(Collected data entries)
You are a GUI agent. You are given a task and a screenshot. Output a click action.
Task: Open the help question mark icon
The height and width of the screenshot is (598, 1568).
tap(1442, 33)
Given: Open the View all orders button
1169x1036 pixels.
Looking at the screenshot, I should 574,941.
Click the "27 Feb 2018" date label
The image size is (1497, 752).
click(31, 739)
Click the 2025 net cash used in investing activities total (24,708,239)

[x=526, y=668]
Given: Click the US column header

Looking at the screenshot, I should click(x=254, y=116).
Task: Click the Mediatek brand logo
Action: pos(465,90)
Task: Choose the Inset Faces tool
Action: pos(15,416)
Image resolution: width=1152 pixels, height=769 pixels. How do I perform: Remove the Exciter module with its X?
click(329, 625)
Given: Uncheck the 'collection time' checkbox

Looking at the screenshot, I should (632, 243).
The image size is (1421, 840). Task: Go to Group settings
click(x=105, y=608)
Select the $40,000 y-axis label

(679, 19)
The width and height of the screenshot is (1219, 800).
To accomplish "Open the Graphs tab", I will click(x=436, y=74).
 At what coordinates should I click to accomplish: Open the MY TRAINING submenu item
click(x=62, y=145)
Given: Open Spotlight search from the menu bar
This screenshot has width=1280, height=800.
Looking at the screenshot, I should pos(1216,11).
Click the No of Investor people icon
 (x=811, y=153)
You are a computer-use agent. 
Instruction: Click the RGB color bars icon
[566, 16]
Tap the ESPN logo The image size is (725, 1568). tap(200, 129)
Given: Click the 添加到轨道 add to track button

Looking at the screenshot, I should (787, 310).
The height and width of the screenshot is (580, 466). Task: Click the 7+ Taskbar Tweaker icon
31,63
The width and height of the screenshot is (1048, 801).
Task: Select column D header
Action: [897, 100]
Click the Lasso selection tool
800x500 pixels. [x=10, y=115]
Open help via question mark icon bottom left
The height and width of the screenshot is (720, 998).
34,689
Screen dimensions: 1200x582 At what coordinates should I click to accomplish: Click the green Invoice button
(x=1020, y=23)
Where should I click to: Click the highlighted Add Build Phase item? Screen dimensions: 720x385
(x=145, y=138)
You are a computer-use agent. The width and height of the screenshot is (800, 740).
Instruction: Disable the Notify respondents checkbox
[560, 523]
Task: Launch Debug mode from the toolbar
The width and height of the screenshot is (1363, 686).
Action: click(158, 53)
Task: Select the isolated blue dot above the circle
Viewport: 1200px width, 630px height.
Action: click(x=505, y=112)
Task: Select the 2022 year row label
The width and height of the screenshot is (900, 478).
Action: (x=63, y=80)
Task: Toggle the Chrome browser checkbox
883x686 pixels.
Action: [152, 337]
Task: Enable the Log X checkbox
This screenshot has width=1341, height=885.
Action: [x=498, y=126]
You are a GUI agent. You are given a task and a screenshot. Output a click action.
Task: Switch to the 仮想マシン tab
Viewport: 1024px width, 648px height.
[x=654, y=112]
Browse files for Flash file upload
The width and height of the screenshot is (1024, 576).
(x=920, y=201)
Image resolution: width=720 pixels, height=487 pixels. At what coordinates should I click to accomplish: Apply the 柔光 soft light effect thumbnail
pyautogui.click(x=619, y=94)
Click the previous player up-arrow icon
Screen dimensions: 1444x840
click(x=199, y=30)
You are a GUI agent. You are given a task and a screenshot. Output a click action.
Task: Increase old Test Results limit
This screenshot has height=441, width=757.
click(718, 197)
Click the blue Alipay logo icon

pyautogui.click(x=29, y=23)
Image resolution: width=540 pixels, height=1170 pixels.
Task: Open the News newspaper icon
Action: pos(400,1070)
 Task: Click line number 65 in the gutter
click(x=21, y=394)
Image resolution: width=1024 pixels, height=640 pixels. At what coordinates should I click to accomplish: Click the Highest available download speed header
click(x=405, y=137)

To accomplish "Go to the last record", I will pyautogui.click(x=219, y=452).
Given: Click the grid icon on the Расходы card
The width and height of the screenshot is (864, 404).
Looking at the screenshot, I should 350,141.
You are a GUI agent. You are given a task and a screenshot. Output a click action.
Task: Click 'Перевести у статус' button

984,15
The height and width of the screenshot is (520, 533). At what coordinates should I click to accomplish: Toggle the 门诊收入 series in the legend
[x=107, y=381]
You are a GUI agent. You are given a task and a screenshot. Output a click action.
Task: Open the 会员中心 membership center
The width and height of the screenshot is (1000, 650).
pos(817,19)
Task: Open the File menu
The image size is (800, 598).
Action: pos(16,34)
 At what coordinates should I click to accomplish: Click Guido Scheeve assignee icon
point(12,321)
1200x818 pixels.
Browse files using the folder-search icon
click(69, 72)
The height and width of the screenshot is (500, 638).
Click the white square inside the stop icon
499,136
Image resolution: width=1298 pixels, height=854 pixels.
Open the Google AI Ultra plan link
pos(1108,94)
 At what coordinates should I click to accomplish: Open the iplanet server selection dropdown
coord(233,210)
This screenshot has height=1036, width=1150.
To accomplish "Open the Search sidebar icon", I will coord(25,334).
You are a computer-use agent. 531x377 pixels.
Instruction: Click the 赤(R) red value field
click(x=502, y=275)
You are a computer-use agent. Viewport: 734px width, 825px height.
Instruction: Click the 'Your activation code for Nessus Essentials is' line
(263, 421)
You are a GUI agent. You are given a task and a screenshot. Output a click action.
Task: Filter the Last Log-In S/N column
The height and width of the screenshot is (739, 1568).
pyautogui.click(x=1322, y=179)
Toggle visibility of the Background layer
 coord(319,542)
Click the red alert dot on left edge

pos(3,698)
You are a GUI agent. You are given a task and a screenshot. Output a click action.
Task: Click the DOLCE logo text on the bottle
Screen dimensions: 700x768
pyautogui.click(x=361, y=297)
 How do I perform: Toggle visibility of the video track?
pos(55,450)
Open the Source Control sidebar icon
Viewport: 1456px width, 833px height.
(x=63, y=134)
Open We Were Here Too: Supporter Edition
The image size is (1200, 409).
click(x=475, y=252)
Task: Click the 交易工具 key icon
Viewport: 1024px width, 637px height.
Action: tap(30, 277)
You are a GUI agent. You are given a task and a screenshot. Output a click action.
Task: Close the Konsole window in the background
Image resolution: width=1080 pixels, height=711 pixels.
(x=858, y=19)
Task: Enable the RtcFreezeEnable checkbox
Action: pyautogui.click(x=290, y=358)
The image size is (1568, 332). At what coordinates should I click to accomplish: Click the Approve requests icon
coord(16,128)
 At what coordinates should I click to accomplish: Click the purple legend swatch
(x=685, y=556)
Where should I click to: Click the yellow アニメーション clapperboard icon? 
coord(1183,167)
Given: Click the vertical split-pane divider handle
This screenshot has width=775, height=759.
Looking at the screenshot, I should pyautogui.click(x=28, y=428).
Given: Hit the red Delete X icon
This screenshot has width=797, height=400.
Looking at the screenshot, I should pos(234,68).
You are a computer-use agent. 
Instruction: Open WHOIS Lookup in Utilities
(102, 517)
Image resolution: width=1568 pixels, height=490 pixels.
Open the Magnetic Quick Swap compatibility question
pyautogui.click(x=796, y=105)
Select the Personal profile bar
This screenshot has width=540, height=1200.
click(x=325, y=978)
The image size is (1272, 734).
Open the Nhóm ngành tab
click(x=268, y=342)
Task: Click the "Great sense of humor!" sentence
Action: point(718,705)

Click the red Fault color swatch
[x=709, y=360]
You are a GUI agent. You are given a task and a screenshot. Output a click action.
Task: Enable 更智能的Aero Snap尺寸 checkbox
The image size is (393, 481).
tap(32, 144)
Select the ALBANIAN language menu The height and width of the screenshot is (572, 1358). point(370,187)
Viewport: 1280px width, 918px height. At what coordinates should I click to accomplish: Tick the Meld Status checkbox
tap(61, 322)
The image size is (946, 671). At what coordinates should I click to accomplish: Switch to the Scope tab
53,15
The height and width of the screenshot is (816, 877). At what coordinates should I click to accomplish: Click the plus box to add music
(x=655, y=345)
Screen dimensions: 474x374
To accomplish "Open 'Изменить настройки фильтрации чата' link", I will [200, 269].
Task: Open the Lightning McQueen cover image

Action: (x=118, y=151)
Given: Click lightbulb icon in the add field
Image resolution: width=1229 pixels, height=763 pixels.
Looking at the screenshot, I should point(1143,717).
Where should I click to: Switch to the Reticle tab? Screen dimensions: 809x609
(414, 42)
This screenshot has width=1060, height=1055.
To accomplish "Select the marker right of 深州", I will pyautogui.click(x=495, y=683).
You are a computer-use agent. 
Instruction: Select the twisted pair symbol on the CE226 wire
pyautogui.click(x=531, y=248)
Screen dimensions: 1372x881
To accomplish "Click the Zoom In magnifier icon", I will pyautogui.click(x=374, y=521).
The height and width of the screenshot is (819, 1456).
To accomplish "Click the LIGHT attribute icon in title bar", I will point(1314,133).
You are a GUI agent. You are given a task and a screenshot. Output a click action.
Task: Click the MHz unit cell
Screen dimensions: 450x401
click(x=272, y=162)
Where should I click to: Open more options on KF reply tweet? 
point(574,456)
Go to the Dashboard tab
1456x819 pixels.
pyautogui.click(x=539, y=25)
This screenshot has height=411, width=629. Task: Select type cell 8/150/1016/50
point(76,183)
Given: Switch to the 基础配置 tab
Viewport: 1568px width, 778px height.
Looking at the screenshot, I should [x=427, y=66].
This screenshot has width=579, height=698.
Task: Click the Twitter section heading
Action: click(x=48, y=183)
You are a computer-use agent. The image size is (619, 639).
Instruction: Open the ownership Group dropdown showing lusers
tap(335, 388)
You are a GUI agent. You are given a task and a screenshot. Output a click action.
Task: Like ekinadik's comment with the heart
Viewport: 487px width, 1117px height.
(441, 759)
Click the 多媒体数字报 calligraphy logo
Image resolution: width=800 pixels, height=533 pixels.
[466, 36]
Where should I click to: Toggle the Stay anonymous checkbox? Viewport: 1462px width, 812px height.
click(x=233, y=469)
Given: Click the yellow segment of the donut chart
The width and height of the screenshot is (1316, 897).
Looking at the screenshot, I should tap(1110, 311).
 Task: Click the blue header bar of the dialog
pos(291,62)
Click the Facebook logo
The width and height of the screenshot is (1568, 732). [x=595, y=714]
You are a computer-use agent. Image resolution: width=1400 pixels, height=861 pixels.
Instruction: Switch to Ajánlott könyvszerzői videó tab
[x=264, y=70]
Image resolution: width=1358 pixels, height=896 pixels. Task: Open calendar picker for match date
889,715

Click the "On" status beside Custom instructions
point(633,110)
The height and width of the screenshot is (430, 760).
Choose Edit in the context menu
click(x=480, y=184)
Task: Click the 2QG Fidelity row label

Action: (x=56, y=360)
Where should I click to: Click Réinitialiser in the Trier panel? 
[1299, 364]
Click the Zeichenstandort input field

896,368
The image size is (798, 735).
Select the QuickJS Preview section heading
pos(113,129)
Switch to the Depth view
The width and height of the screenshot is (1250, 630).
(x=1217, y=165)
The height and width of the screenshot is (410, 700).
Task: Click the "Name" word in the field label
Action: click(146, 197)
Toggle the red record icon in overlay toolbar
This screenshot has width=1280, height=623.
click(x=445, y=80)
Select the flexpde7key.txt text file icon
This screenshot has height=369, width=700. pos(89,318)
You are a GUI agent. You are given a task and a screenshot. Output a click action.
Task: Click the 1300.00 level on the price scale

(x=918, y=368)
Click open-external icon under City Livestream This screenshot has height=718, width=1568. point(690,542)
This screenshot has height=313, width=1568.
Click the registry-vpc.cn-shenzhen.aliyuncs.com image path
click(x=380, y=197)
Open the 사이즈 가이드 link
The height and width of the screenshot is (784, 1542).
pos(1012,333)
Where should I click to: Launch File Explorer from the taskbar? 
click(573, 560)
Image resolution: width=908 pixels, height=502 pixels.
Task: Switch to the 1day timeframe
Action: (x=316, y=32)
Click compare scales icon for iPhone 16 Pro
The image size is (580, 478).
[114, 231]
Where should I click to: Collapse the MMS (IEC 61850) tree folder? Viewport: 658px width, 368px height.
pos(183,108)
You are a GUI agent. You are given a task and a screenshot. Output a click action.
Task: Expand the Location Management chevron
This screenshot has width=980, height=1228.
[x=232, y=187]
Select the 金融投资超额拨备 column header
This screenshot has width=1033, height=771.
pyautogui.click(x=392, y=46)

* _Exercise_:
Nothing but the lines above from the one containing "Task: Click 'Перевести у статус' button" through the one containing "Task: Open the File menu" should appear in the answer, each repeated exactly.

* _Response area_:
Task: Click 'Перевести у статус' button

984,15
The height and width of the screenshot is (520, 533). At what coordinates should I click to accomplish: Toggle the 门诊收入 series in the legend
[x=107, y=381]
You are a GUI agent. You are given a task and a screenshot. Output a click action.
Task: Open the 会员中心 membership center
The width and height of the screenshot is (1000, 650).
pos(817,19)
Task: Open the File menu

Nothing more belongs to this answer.